Ada paling sedikit tiga alasan mengapa ini adalah cara paling baik untuk menafsirkan Alkitab. Pertama, secara filosofis, tujuan dari bahasa menuntut kita untuk menafsirkannya secara harafiah. Bahasa diberikan Allah dengan maksud untuk berkomunikasi dengan manusia. Alasan kedua adalah alasan Alkitabiah. Setiap nubuat mengenai Tuhan Yesus digenapi secara harafiah. Kelahiran Yesus, pelayanan Yesus, kematian dan kebangkitan Yesus semua terjadi persis dan secara harafiah sesuai dengan apa yang dinubuatkan dalam Perjanjian Lama. Dalam Perjanjian Baru tidak ada penggenapan dari nubuat-nubuat yang tidak secara harafiah. Hal ini membuktikan metode harafiah dengan kuat sekali.
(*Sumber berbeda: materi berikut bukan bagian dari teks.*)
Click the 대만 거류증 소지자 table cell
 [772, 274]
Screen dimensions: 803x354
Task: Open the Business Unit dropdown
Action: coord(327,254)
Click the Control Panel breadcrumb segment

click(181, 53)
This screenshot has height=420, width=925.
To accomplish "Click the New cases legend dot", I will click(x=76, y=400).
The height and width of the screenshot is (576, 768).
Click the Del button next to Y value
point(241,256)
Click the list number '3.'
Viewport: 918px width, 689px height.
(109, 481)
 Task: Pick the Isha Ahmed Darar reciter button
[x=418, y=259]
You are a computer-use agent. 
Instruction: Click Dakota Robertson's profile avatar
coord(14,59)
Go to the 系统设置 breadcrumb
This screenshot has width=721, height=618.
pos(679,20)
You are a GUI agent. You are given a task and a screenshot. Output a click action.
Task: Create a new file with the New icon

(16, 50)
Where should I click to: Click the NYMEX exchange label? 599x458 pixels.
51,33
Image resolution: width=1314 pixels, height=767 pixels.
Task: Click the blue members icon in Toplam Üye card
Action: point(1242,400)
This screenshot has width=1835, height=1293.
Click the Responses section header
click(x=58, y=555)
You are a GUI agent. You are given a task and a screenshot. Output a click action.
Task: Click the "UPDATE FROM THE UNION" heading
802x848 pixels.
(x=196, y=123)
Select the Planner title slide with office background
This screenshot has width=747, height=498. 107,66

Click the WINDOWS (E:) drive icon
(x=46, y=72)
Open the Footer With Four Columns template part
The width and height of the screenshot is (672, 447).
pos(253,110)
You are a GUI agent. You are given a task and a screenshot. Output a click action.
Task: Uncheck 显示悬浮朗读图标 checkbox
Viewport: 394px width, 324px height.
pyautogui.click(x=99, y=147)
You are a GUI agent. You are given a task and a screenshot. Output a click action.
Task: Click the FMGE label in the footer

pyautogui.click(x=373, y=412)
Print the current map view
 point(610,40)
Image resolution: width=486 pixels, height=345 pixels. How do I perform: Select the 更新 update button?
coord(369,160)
Jikalau penafsiran secara harafiah tidak digunakan dalam mempelajari Alkitab, tidak akan ada standar yang obyektif yang untuk mengerti Alkitab. Setiap orang bebas menafsirkan Alkitab dengan semau mereka. Penafsiran Alkitab akan dicemarkan dan menjadi, “apa yang bagian Alkitab ini bicara kepada saya …” dan bukannya “Alkitab berkata …” Sayangnya hal ini telah banyak terjadi dengan apa yang disebut dengan penafsiran Alkitab pada saat sekarang ini.
Teologia Dispensasi percaya bahwa ada dua macam umat Tuhan yang berbeda satu dengan yang lain: Israel dan Gereja. Kaum Dispensasi percaya bahwa keselamatan selalu berdasarkan iman (dalam Perjanjian Lama kepada Tuhan; dan dalam Perjanjian Baru kepada Anak Allah). Kaum Dispensasi percaya bahwa Gereja tidak menggantikan Israel dalam rencana Tuhan, dan bahwa janji-janji kepada Israel dalam Perjanjian Lama tidak dipindahkan kepada Gereja. Mereka percaya bahwa janji-janji yang dijanjikan kepada Israel (untuk tanah, keturunan yang banyak, dan berkat) pada akhirnya akan dipenuhi dalam masa 1,000 tahun yang disebut dalam Wahyu 20. Mereka percaya bahwa sebagaimana Allah pada zaman ini memusatkan perhatianNya kepada gereja, pada masa yang akan datang Dia akan kembali memusatkan perhatian kepada Israel (Roma 9 – 11).
Dengan berdasarkan sistim ini, kaum Dispensasi membagi Alkitab dalam tujuh Dispensasi: Kepolosan (Kejadian 1:1 – 3:7), Hati Nurani (Kejadian 3:8 -8:22), Pemerintahan Manusia (Kejadian 9:1 – 11:32), Janji (Kejadian 12:1 – Keluaran 19:25), Hukum Taurat (Keluaran 20:1 – Kisah Rasul 2:4), Anugrah (Kisah Rasul 2:4 – 11:32), dan Kerajaan Seribu Tahun (Wahyu 20:4 – 20:6). Sekali lagi dispensasi-dispensasi ini bukanlah jalan keselamatan, tapi cara-cara Allah berhubungan dengan manusia. Dispensasionalisme sebagai sistim menghasilkan penafsiran pramillenial terhadap Kedatangan Kristus yang Kedua Kali, dan umumnya penafsiran Pengangkatan Orang Percaya secara Pratribulasi.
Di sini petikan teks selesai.